ROAD2ROBOT08 – ESSERE L’URAGANO: HELENA HAUFF, ACID–TECHNO–WAVE PER L’ORA DEL LUPO

Il programma è online. Ultime chicane prima del rettilineo. Manca poco, neanche un mese – ancora meno se siete tra i fortunati possessori di un biglietto per l’anteprima Apparat. Prima di una serie di guide per orientarsi nella Babele di chi fa cosa dove, l’ultima fermata di questo percorso. road2roBOt partiva con un enigma, termina con un enigma: Helena Hauff, un tunnel che sempre più stanno percorrendo, a buona ragione. Per ora il prima; del dopo se ne parlerà una volta usciti. Se ne usciremo.
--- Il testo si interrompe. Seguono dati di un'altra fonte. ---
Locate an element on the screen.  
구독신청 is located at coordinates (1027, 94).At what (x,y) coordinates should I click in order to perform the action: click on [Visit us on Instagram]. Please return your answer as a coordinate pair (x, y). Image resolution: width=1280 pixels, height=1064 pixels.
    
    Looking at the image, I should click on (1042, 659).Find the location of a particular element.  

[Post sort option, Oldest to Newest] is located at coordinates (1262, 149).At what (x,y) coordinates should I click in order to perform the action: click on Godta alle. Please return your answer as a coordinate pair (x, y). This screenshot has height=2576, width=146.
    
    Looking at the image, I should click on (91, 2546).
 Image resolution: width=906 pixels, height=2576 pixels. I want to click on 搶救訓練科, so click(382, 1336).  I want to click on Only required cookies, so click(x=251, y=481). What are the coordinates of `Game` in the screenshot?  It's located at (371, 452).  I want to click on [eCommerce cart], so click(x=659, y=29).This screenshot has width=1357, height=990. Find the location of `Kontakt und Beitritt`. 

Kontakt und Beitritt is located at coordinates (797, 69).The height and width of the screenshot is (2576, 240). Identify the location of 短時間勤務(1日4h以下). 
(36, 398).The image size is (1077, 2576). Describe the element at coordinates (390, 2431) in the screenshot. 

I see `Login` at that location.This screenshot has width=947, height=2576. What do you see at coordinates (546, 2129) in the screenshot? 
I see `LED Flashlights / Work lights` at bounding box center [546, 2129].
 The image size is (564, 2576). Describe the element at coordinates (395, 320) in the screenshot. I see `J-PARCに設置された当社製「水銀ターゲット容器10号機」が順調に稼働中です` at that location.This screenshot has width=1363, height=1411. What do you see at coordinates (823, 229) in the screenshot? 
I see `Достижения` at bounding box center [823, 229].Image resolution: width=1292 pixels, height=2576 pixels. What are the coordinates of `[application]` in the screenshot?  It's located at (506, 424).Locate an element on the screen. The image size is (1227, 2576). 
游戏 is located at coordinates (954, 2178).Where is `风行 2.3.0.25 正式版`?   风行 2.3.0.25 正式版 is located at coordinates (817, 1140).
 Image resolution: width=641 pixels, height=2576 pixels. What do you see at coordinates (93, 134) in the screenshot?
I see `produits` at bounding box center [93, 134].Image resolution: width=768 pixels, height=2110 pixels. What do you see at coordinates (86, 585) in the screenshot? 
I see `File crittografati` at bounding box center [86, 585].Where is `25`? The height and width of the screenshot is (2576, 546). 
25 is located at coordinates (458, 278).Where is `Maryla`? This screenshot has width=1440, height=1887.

Il set di chiusura di Helena Hauff a Bologna Fiere dovrebbe chiudere il festival su una nota pesante. L’ha detto Resident Advisor, che ancora una volta include roBOt nella top 10 dei festival imperdibili in ottobre nel mondo. Tra tutti gli artisti in cartellone, la scelta dello staff RA è andata a cadere sulla dj/producer di Amburgo: considerata la quantità di carne al fuoco, parole che assumono un valore e una consistenza ben specifici. La ragione di tanto entusiasmo (condiviso e pienamente giustificato) è semplice, come semplice è ogni rivelazione fin dal suo manifestarsi: Helena Hauff ha saputo reinterpretare il concetto stesso di club culture in maniera radicale, brutale, perversamente ipnotica, come dj restituendone – potenziato alla N – il significato originario (lasciarsi alle spalle le ansie del quotidiano, abbassare le difese, entrare nel groove e farsi portare, perdersi dentro stanze buie, sature di corpi, sudore, flash accecanti e anidride carbonica), come musicista amplificandone la componente oscura, sinuosa, mentale, tracciando nuove eccitanti diramazioni di elettronica visionaria e carnale, fino a toccare vette inesplorate finora da chiunque altro. La sua visione è trasversale, rimanerne contagiati inevitabile, resistere è inutile.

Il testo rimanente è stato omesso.